I don’t know a single person who isn’t happy for Teddy. He was a stellar quarterback at the university level, and has the potential to have a successful professional career. If he’s an ex-significant other, he is the equivalent of that relationship that you were sad to see end, but knew it was the best for both of you, so you somehow find a way to remain friends. U of L fans will continue to follow Teddy’s career and will support him no matter where he ends up.
Chane Behanan is the ex that was a catch, at least physically. He’s the one that you want to display on top of a mountain and announce to the world that you’re dating him, but deep down, you know you could do better. He has all of the brawn, but lacks the brains. Just when you start to get fed up with him, he does something extraordinary that captures your interest again, like scoring 15 points and grabbing 12 rebounds in a championship game. He’s the one you think you can mold into the perfect significant other, so you keep giving him chances. Then he goes and does something stupid again. And again. And again. Then you finally cut the cord and it’s over. You wonder why you didn’t end it sooner, because you should have seen it coming. While a gaping hole remains in your life for a while, you ultimately realize that you’re better off, and there are plenty of other fish in the sea…. Like Montrezl Harrell and Wayne Blackshear.

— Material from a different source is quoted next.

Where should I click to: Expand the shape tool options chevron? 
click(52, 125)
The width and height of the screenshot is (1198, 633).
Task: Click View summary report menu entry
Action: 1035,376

Charlie Strong is the one that stings the most. He’s the ex that you were so enamored with that he could absolutely do no wrong in your mind. Then when things are going seemingly well, he blindsides you by dropping the ever-dreaded atomic bomb that he’s been cheating on you, and he’s leaving you for someone else. Maybe tinges of jealousy popped up every once in a while during the relationship, but he always said something to reassure you that he was faithful to you and only you. (“My heart and enthusiasm are with the University of Louisville.”) He’s the one who you never really get over. The one whose Facebook you secretly stalk and rejoice when you discover their new significant other isn’t as attractive as you, but every time a picture of them pops up in your newsfeed, your blood pressure rises to a ridiculous level. (No matter how good Texas is next season, I don’t think I’ll be able to stomach watching a game. It’ll be too sad.) This one hurts so badly because you never saw it coming, and he left you with an abundance of great memories (and trophies), making him really hard to forget.
All our ex’s live in Texas. Apparently it’s a place they would dearly love to be. But all our ex’s live in Texas, so we hang our hats in Kentucky.